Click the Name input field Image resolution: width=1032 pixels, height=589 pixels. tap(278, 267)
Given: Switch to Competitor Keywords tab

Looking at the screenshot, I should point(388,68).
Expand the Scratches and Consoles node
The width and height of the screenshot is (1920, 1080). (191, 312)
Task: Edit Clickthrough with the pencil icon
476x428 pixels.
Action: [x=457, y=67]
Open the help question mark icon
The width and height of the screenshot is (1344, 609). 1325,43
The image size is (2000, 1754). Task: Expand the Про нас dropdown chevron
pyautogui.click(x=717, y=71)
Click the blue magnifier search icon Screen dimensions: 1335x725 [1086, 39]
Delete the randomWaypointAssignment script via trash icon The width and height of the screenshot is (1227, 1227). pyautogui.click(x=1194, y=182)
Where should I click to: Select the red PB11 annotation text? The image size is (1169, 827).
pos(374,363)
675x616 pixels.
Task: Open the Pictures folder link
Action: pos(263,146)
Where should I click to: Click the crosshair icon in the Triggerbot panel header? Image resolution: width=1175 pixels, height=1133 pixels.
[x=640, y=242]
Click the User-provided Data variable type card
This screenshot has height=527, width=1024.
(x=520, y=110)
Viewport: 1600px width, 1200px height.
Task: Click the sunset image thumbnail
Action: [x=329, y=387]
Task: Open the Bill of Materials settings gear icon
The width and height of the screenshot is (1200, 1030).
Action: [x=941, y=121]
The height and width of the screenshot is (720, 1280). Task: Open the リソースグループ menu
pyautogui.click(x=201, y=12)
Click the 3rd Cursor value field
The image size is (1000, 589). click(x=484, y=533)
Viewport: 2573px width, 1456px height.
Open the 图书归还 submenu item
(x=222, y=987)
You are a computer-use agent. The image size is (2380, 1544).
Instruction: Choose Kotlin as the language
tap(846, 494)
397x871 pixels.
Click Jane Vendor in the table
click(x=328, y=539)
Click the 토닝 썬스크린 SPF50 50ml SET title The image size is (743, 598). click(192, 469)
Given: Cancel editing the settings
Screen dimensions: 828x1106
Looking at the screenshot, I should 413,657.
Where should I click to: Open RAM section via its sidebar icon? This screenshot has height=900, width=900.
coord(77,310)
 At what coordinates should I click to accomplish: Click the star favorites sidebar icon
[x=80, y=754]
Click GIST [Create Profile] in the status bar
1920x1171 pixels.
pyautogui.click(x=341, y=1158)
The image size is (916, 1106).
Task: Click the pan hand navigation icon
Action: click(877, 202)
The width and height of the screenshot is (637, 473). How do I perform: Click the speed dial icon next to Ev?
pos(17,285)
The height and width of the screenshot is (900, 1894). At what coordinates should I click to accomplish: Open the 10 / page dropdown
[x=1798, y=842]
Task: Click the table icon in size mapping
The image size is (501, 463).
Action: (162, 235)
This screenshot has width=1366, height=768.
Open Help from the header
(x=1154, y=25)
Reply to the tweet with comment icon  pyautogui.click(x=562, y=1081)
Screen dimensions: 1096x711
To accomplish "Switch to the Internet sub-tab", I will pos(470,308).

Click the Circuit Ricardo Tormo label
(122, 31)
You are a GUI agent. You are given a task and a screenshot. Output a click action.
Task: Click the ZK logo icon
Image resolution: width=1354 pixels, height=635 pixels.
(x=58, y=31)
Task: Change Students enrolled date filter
════════════════════
DIRECTIONS: Rewrite all the items above, replacing "Image resolution" with "Screen size" and keeping everything else the same.

FINISHED EXERCISE:
Click the Name input field Screen size: width=1032 pixels, height=589 pixels. tap(278, 267)
Given: Switch to Competitor Keywords tab

Looking at the screenshot, I should point(388,68).
Expand the Scratches and Consoles node
The width and height of the screenshot is (1920, 1080). (191, 312)
Task: Edit Clickthrough with the pencil icon
476x428 pixels.
Action: [x=457, y=67]
Open the help question mark icon
The width and height of the screenshot is (1344, 609). 1325,43
The image size is (2000, 1754). Task: Expand the Про нас dropdown chevron
pyautogui.click(x=717, y=71)
Click the blue magnifier search icon Screen dimensions: 1335x725 [1086, 39]
Delete the randomWaypointAssignment script via trash icon The width and height of the screenshot is (1227, 1227). pyautogui.click(x=1194, y=182)
Where should I click to: Select the red PB11 annotation text? The image size is (1169, 827).
pos(374,363)
675x616 pixels.
Task: Open the Pictures folder link
Action: pos(263,146)
Where should I click to: Click the crosshair icon in the Triggerbot panel header? Screen size: width=1175 pixels, height=1133 pixels.
[x=640, y=242]
Click the User-provided Data variable type card
This screenshot has height=527, width=1024.
(x=520, y=110)
Viewport: 1600px width, 1200px height.
Task: Click the sunset image thumbnail
Action: [x=329, y=387]
Task: Open the Bill of Materials settings gear icon
The width and height of the screenshot is (1200, 1030).
Action: [x=941, y=121]
The height and width of the screenshot is (720, 1280). Task: Open the リソースグループ menu
pyautogui.click(x=201, y=12)
Click the 3rd Cursor value field
The image size is (1000, 589). click(x=484, y=533)
Viewport: 2573px width, 1456px height.
Open the 图书归还 submenu item
(x=222, y=987)
You are a computer-use agent. The image size is (2380, 1544).
Instruction: Choose Kotlin as the language
tap(846, 494)
397x871 pixels.
Click Jane Vendor in the table
click(x=328, y=539)
Click the 토닝 썬스크린 SPF50 50ml SET title The image size is (743, 598). click(192, 469)
Given: Cancel editing the settings
Screen dimensions: 828x1106
Looking at the screenshot, I should 413,657.
Where should I click to: Open RAM section via its sidebar icon? This screenshot has height=900, width=900.
coord(77,310)
 At what coordinates should I click to accomplish: Click the star favorites sidebar icon
[x=80, y=754]
Click GIST [Create Profile] in the status bar
1920x1171 pixels.
pyautogui.click(x=341, y=1158)
The image size is (916, 1106).
Task: Click the pan hand navigation icon
Action: click(877, 202)
The width and height of the screenshot is (637, 473). How do I perform: Click the speed dial icon next to Ev?
pos(17,285)
The height and width of the screenshot is (900, 1894). At what coordinates should I click to accomplish: Open the 10 / page dropdown
[x=1798, y=842]
Task: Click the table icon in size mapping
The image size is (501, 463).
Action: (162, 235)
This screenshot has width=1366, height=768.
Open Help from the header
(x=1154, y=25)
Reply to the tweet with comment icon  pyautogui.click(x=562, y=1081)
Screen dimensions: 1096x711
To accomplish "Switch to the Internet sub-tab", I will pos(470,308).

Click the Circuit Ricardo Tormo label
(122, 31)
You are a GUI agent. You are given a task and a screenshot. Output a click action.
Task: Click the ZK logo icon
Screen size: width=1354 pixels, height=635 pixels.
(x=58, y=31)
Task: Change Students enrolled date filter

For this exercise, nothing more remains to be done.